PROBLEM DESCRIPTION: Could you retype the records word for word but without any pictures?

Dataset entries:
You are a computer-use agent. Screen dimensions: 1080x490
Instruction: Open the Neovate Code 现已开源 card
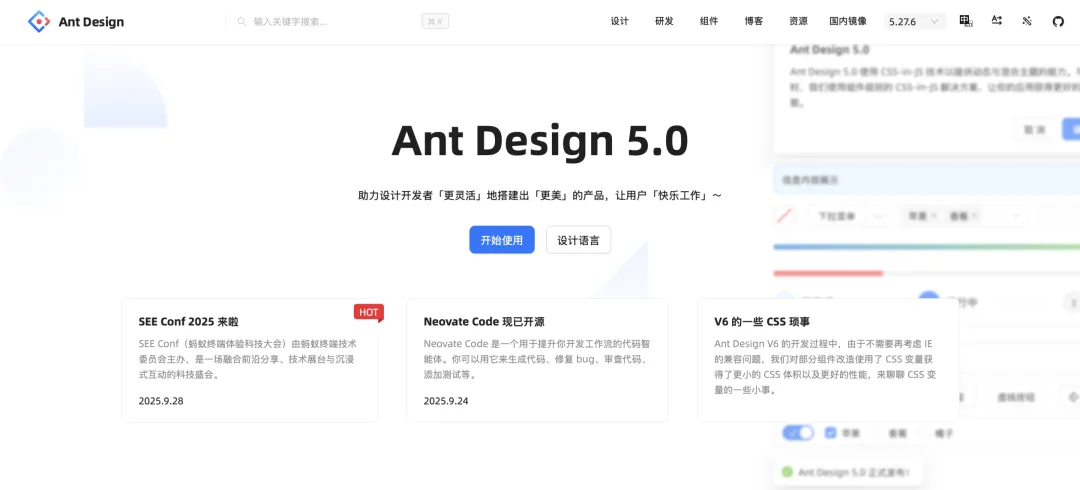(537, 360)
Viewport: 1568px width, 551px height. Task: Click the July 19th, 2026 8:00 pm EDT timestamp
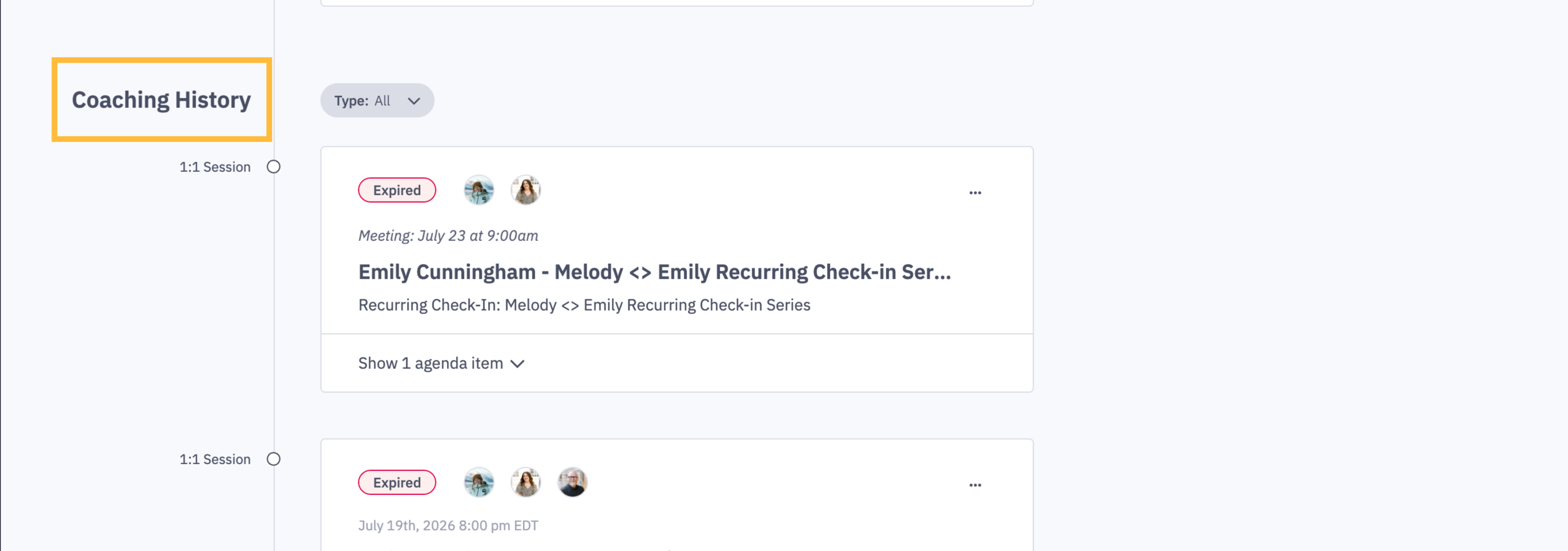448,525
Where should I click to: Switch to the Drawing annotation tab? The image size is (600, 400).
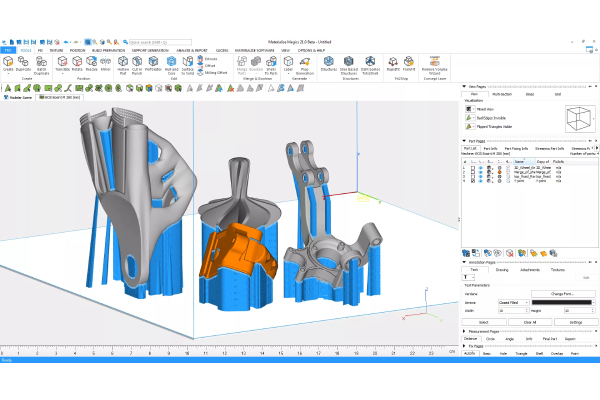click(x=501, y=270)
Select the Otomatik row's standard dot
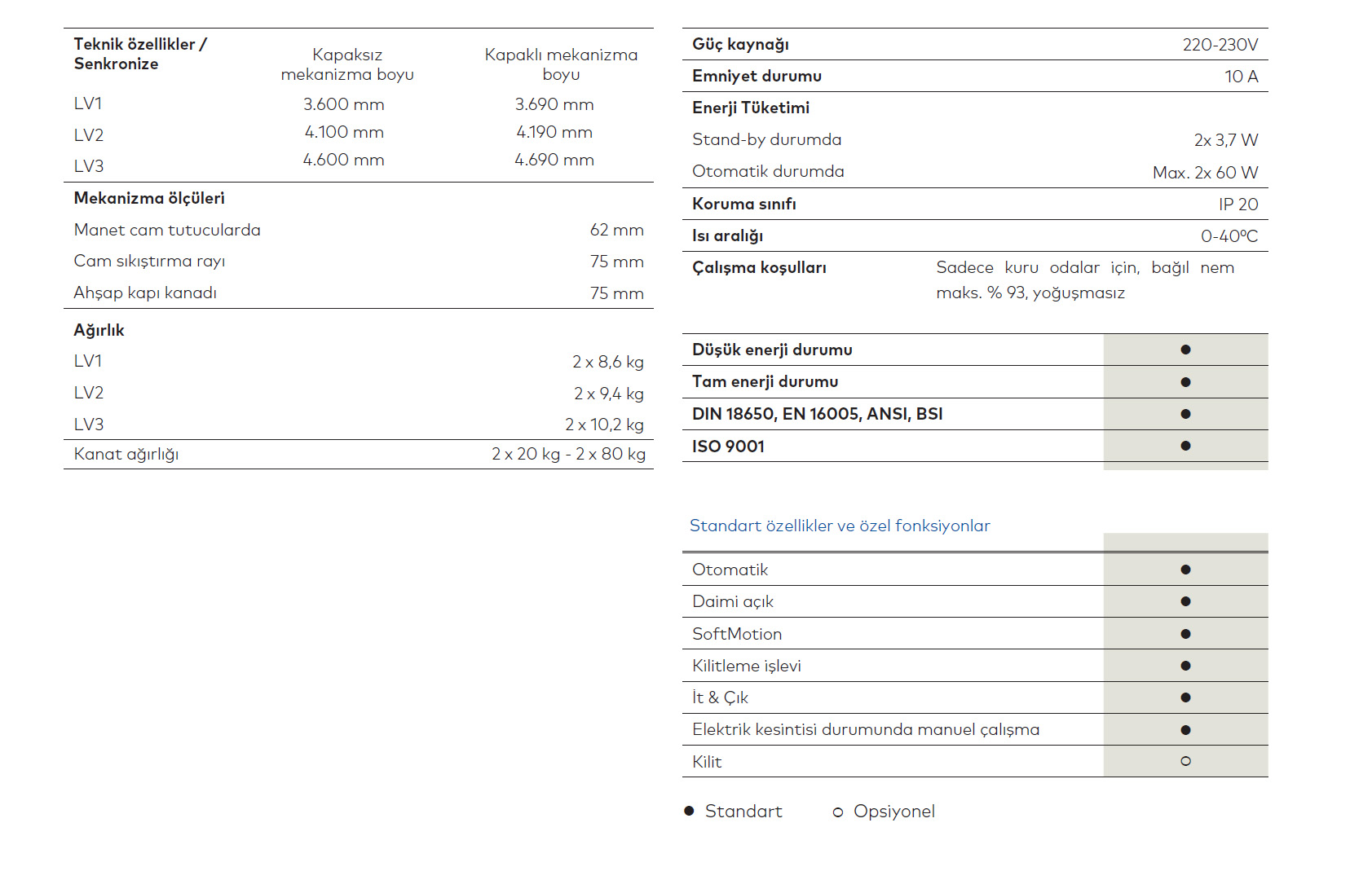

COMPLETED TASK:
You are a computer-use agent. Screen dimensions: 1080x490
Instruction: Open the Neovate Code 现已开源 card
(537, 360)
Viewport: 1568px width, 551px height. Task: Click the July 19th, 2026 8:00 pm EDT timestamp
448,525
Where should I click to: Switch to the Drawing annotation tab? The image size is (600, 400).
click(x=501, y=270)
Select the Otomatik row's standard dot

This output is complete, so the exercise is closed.